|This article needs additional citations for verification. (March 2010) (Learn how and when to remove this template message)|
|1937 St. Moritz||Four-man|
David Looker (26 February 1913 – 13 January 1995) was a British bobsledder who competed in the late 1930s. He won two gold medals in the four-man event at the FIBT World Championships, earning them in 1937 and 1938.
Looker was born in London on 26 February 1913. After his education at Eton College and Trinity College, Cambridge, he went on to enjoy a playboy lifestyle during the 1930s. Typically, he spent much of the summer in the south of France and the winter months in Switzerland. A capable skier, he joined The Alpine Ski Club, but it was with the St. Moritz Tobogganing Club (SMTC) that he demonstrated true sporting prowess, as a winner on the Cresta Run. After winning a sweepstake, he used the proceeds to purchase life-membership of the SMTC. However, his best performance was with the British Bobsleigh Association. He missed out on being part of the four-man bobsleigh team for the 1936 Winter Olympics in Garmisch-Partenkirchen, Germany because he had already planned a round-the-world cruise for that year.

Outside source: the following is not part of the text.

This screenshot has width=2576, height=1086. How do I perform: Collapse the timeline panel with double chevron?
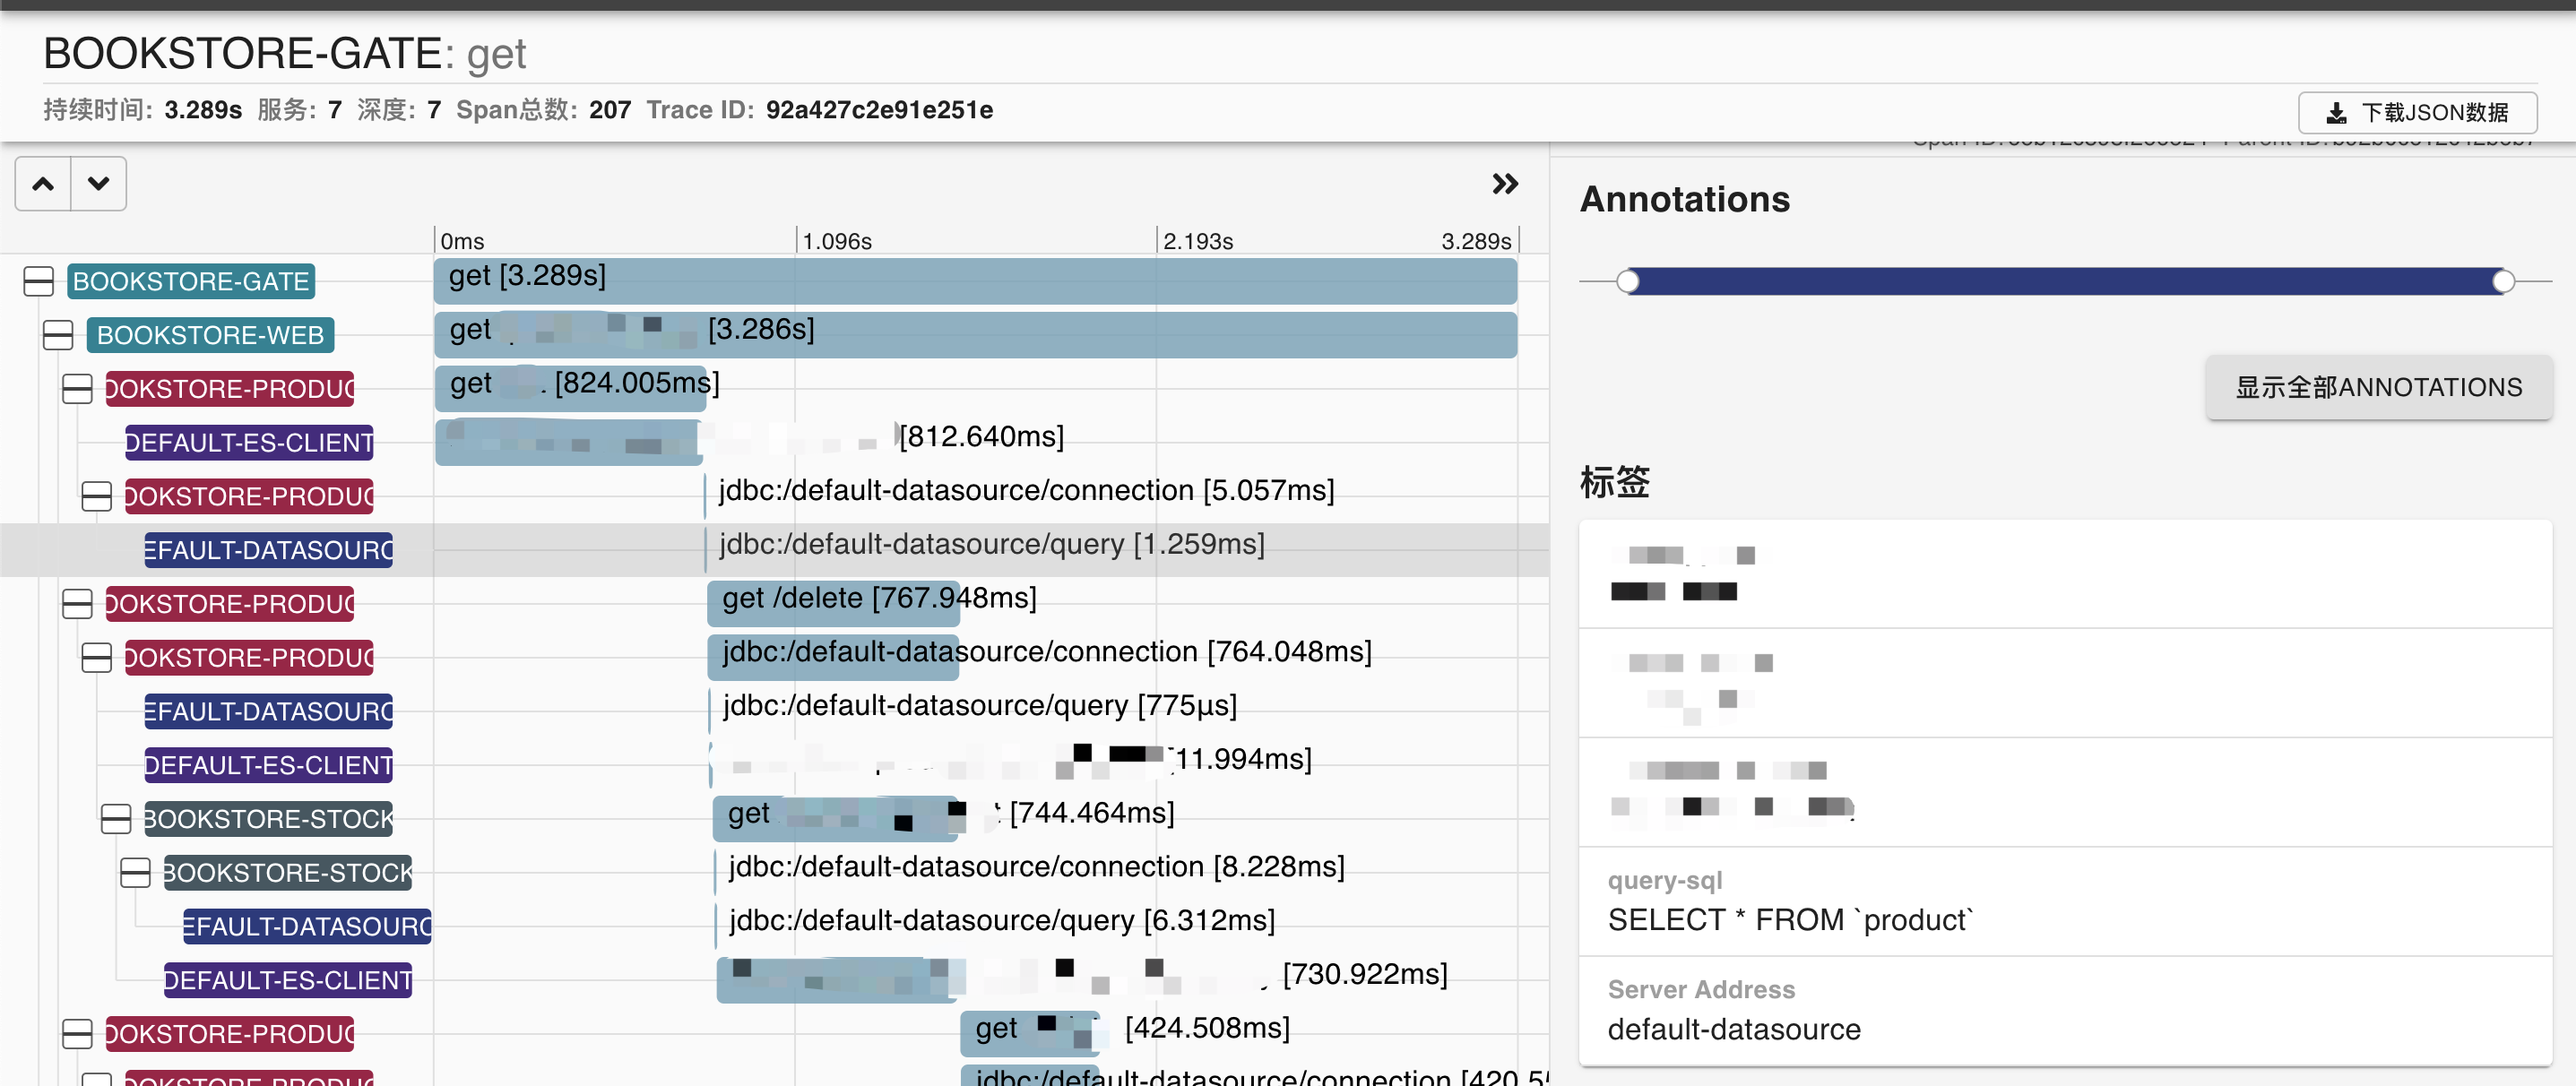point(1504,184)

He soon made up for his absence, becoming a double gold medal winner over two consecutive years for the four-man event at the FIBT World Championships: at St Moritz, in 1937; and, at Garmisch-Partenkirchen, in 1938.
In August 1938, Looker was commissioned into Auxiliary Air Force, joining 615 Squadron; whose honorary commander was Winston Churchill. He was a veteran of the Battle of France and was shot down flying over Belgium: he was forced to bail out of his aeroplane and was injured on landing. After a period of convalescence, he returned to active duties; just in time to take part in the Battle of Britain. On 18 August 1940 his squadron's aerodrome at Kenley was one of several attacked by the Luftwaffe. His own machine was under repair at the time; so, he had to requisition an older aircraft - a Mark I Hawker Hurricane - kept in reserve as a spare. Soon after engaging the enemy, however, his aeroplane was hit and badly damaged by cannon fire from a Messerschmidt 109, forcing him out of the battle. Unable to get back to base, he crash landed at Croydon Airport. After this, he did not return to active service; but was sent off to Canada, on training duties. During the latter part of the war, he returned home and was assigned to the Air Ministry; where, among other things, he worked on the preparations for the D-Day landings.
After the war, Looker got involved with a number of business ventures, including a project to develop a form of automatic transmission for the car industry. Despite coming up with a viable design, he and his partners where unable to convince any British car manufacturer of its potential; almost inevitably, it was the U.S. Auto Industry which made the breakthrough and went on to establish automatic transmission as a standard feature in car production. A lifelong passion for cars lead to employment with a number of leading motor distributors, and he eventually became Managing Director of H.A.Fox & Co. He married in 1953 and retired in 1980. After a short illness, he died on 13 January 1995.
Looker's name is listed on The Battle of Britain Memorial, Victoria Embankment, London. The Hawker Hurricane he flew was subsequently restored and is now on permanent display at The Science Museum, in South Kensington, London.